MFT is often used by companies in the retail, banking, healthcare, manufacturing, telecommunication and insurance industries.

The global MFT market was estimated at US$1.3 billion in 2020 and is projected to reach US$2.4 billion by 2027.

== Features ==
While Managed File Transfer always covers the same features—reporting (e.g., notification of successful and unsuccessful file transfers), non-repudiation, audit trails, global visibility, automation of file transfer-related activities and processes, end-to-end security, and performance metrics/monitoring—the way it is used has a major impact on the nature of the appropriate solution. Gartner analysts agree on 4 different use cases for MFT:

1. Ad Hoc or file distribution
2. Systematic, enterprise-wide file transfer
3. Extreme or large file transfer
4. B2B file transfer
Core functionality also includes the ability to encrypt files in transit and at rest.

===Typical MFT functionality===
MFT centers on the secure and efficient transfer of data, but most MFT software solutions offer additional features. Typically, MFT software offers reporting (e.g., notification of successful file transfers), non-repudiation, audit trails, global visibility, the ability to automate file transfer-related activities and processes, end-to-end security, and performance metrics. MFT applications are available as both on-premises licensed software packages and software-as-a-service ("SaaS") solutions, and can often be used in hybrid cloud setups.

MFT applications are characterized by having all or most of the following features:

- Support multiple file transfer protocols including PeSIT, FTP/S, OFTP, SFTP, SCP, AS2 and HTTP/S.
- Securely transfer files over public and private networks using encrypted file transfer protocols.
- Securely store files using multiple data encryption methods.
- Automate file transfer processes between trading partners and exchanges, including detection and handling of failed file transfers.
- Authenticate users against existing user repositories such as LDAP and Active Directory.
- Integrate to existing applications using documented APIs (application programming interfaces).
- Generate detailed reports on user and file transfer activity.

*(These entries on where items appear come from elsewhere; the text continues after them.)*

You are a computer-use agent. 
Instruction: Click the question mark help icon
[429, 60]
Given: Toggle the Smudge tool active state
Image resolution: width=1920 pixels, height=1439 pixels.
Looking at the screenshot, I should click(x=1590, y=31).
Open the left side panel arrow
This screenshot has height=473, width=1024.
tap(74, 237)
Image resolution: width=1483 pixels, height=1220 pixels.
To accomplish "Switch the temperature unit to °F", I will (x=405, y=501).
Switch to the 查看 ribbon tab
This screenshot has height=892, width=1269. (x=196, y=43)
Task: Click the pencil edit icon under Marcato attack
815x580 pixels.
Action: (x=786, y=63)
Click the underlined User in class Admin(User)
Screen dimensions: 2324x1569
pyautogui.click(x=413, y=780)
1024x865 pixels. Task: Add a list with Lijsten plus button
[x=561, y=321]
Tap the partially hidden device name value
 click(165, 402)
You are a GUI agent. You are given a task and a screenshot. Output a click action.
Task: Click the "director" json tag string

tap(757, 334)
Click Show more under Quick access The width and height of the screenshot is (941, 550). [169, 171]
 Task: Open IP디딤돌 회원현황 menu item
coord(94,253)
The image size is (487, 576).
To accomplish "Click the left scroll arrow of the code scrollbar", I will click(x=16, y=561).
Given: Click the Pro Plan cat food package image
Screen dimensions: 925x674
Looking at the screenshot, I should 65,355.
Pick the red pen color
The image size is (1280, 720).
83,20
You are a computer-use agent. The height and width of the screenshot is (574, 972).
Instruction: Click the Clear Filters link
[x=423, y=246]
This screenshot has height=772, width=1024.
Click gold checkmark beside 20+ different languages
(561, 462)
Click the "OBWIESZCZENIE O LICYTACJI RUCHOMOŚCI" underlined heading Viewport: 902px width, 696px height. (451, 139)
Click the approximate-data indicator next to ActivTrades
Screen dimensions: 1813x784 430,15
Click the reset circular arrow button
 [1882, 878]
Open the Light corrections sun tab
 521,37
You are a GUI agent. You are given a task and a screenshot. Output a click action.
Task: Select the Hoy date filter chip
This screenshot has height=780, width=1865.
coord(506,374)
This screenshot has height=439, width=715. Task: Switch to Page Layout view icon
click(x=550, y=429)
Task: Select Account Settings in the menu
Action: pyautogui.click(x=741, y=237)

===Alternative definition of characteristics===
One vendor in the description of their product identifies six issues with commercial use of FTP and even SFTP that Managed File Transfer seeks to address. The issues revolve around security weaknesses of traditional FTP in an increasing cyber threat environment and meeting increasing stringent regulatory compliance for data. While bespoke solutions may resolve some of these issues, MFT can address them with a standardized approach, along with the ability to be customized.